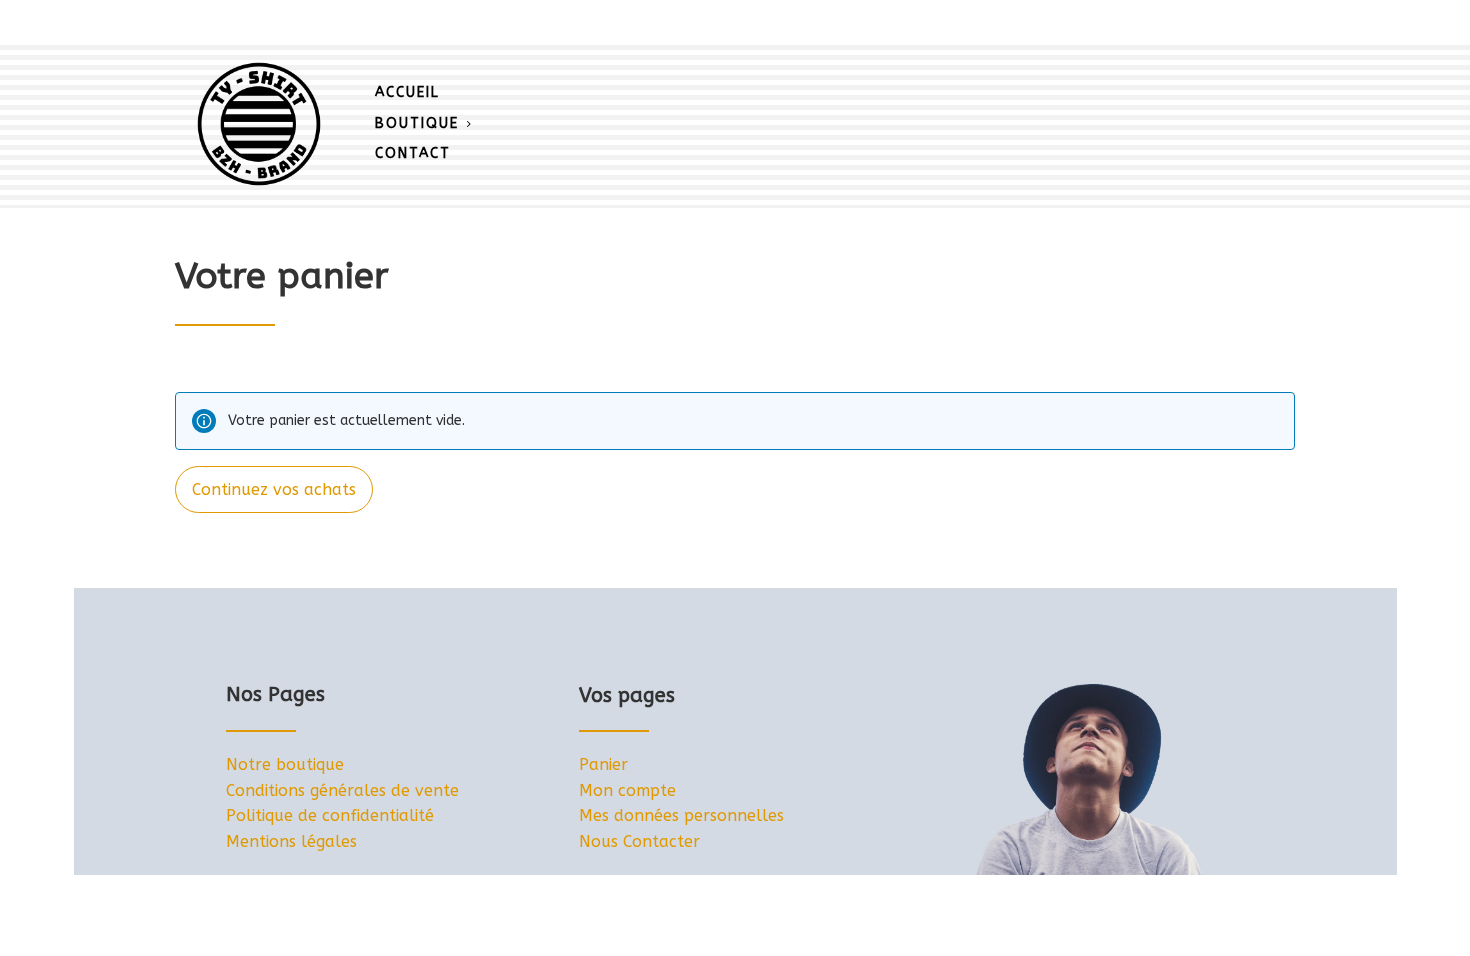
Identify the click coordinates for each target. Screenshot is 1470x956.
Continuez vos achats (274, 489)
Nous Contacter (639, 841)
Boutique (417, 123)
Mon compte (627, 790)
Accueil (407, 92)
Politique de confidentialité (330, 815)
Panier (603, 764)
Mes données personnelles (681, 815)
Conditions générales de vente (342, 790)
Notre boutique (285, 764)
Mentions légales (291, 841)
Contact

# # # # #

### INSTRUCTIONS TO FOLLOW
Exactly and in full, write out the lines from the one containing "Boutique (417, 123)" through the end of the listing.

### REPLY
Boutique (417, 123)
Mon compte (627, 790)
Accueil (407, 92)
Politique de confidentialité (330, 815)
Panier (603, 764)
Mes données personnelles (681, 815)
Conditions générales de vente (342, 790)
Notre boutique (285, 764)
Mentions légales (291, 841)
Contact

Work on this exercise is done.